You can start apache from your inetd daemon, as long as you set
ServerType inetd

I can't say anything about performances ;-)

Ciao
Giovanni
--
A computer is like an air conditioner,
it stops working when you open Windows.
Registered Linux user #337974 <http://counter.li.org/>

In comp.os.linux.networking Giovanni <(E-Mail Removed)>:
> On 01/05/06 15:50, Michael Heiming wrote:
>> In comp.os.linux.networking Giovanni <(E-Mail Removed)>:
>>
>>>On 01/04/06 16:08, (E-Mail Removed) wrote:
>>>
>>>>I am trying to prevent access from half the world's idiots through
>>>>hosts.allow using:
[..]

>>>Maybe your httpd and sshd daemons do not use "Tcp Wrappers".
>>
>>
>>>AFAIK they are standalone daemons and do not get wakened via inetd.
>>
>>
>> Sshd can use tcp_wrapper if compiled to do so, no matter if
>> started from (x)inetd or not, though many distro default sshd
>> aren't compiled to do so.
>>
>> Httpd certainly doesn't.
>>

> You can start apache from your inetd daemon, as long as you set
> ServerType inetd

> I can't say anything about performances ;-)

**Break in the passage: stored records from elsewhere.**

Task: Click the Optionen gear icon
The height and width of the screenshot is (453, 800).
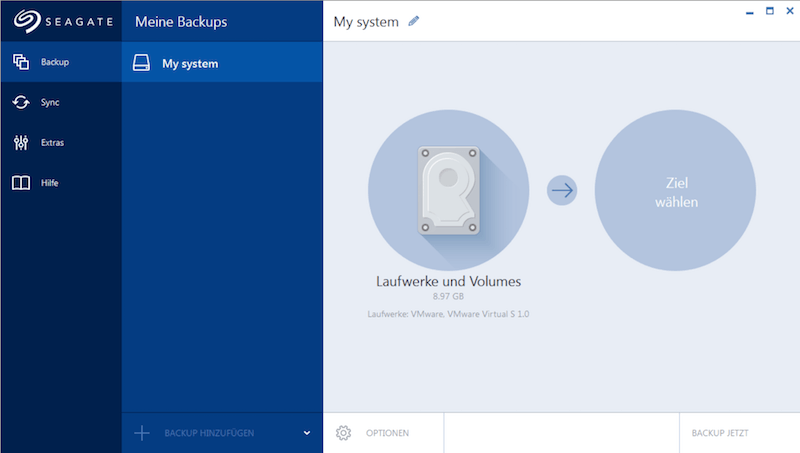Action: point(344,433)
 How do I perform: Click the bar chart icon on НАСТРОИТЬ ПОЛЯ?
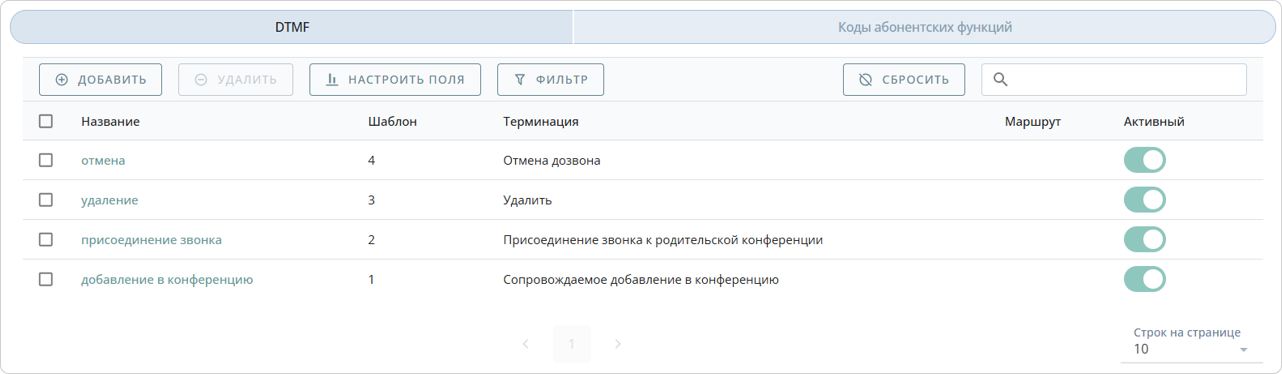tap(333, 80)
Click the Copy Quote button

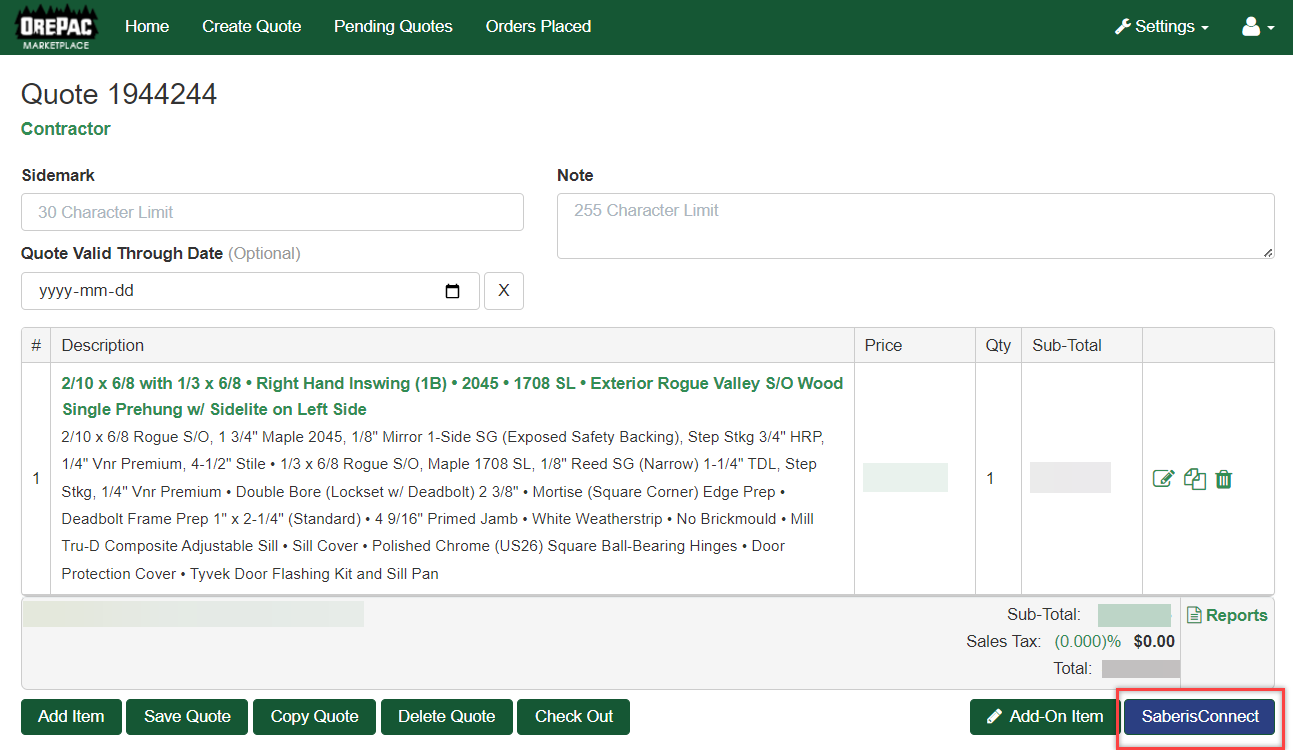(314, 716)
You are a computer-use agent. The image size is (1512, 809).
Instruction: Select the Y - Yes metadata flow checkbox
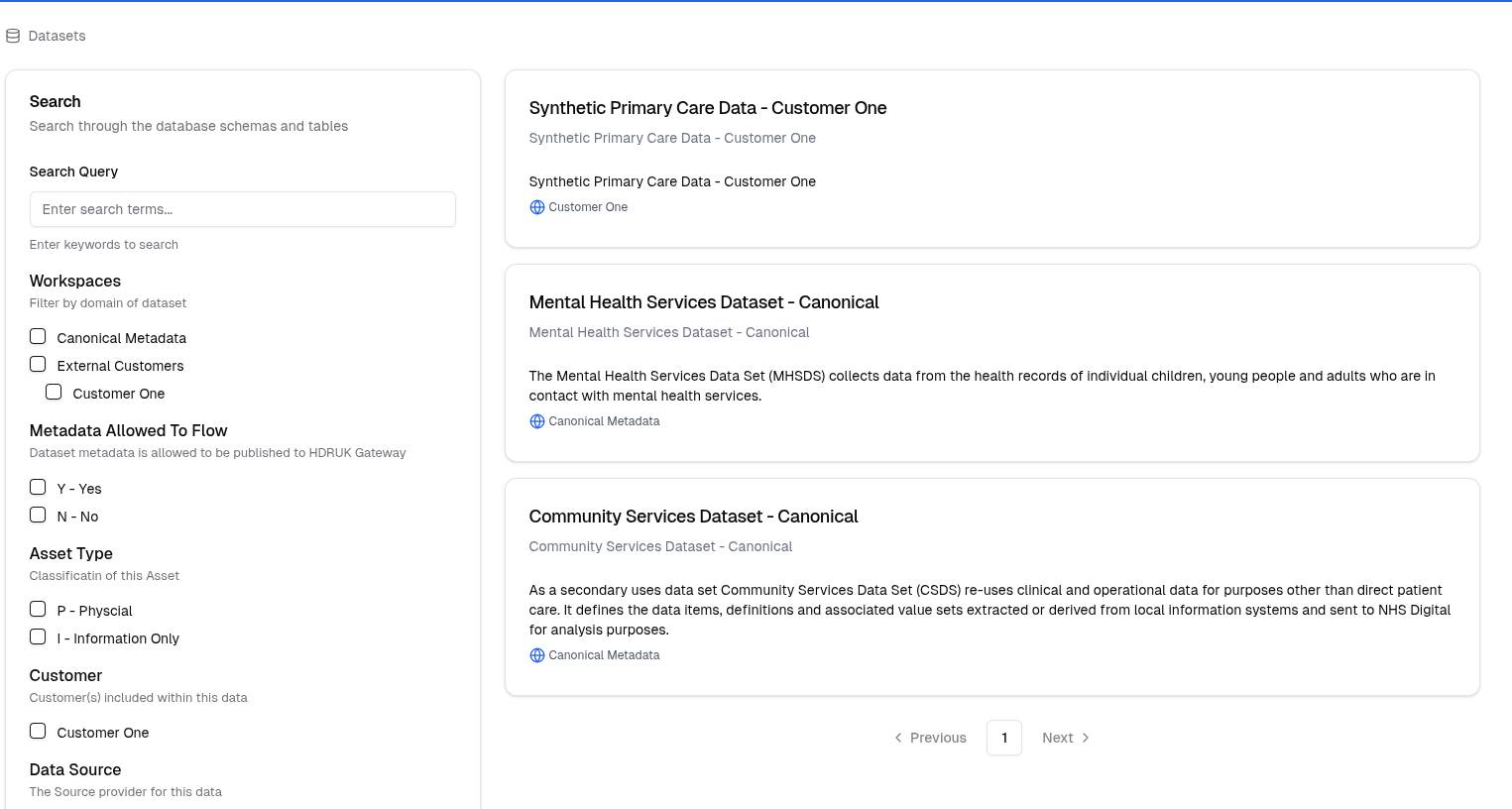coord(38,488)
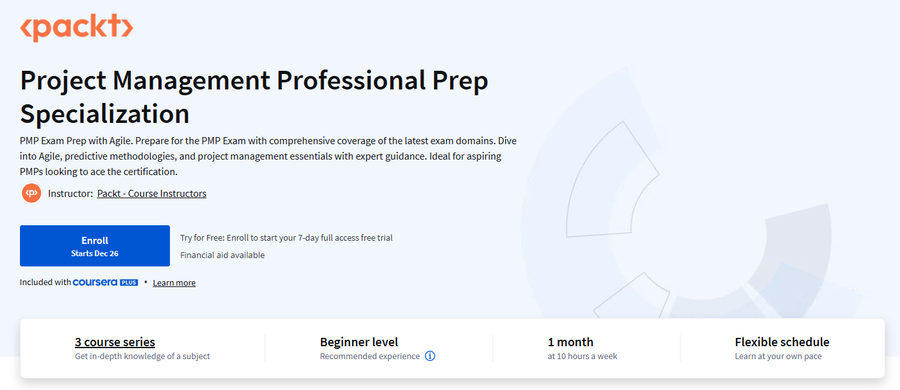Click the 1 month duration heading
900x390 pixels.
click(571, 342)
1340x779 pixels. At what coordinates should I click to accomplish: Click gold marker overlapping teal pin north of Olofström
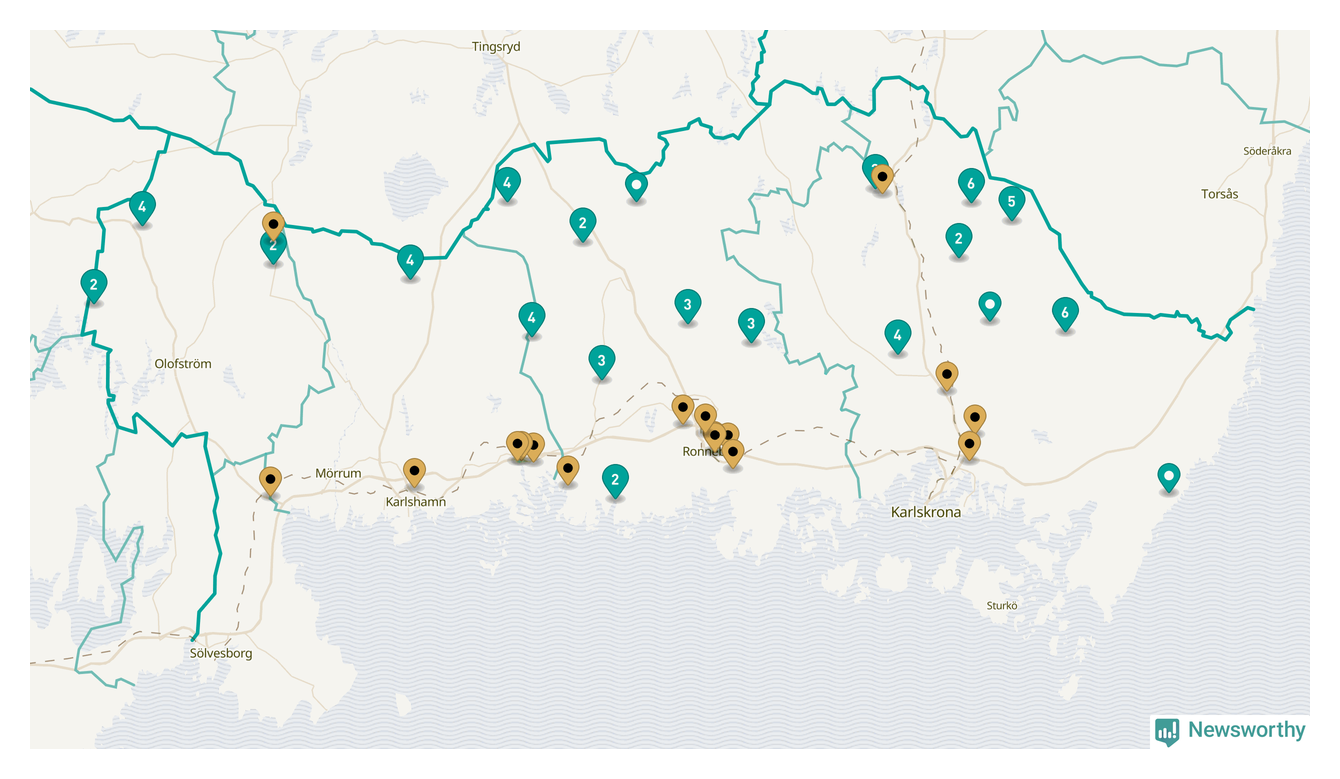[273, 223]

For the record, it is possible though you need to reconfigure it
and I'm not aware of anyone serious doing so, since apache has
built in access control that easily allows this. Running https
defeats this unless someone is brainless not to use a passphrase
on the servers cert.

Dunno about anyone serious doing this, so it escaped from my
mind. ;-)

--
Michael Heiming (X-PGP-Sig > GPG-Key ID: EDD27B94)
mail: echo (E-Mail Removed) | perl -pe 'y/a-z/n-za-m/'
#bofh excuse 28: CPU radiator broken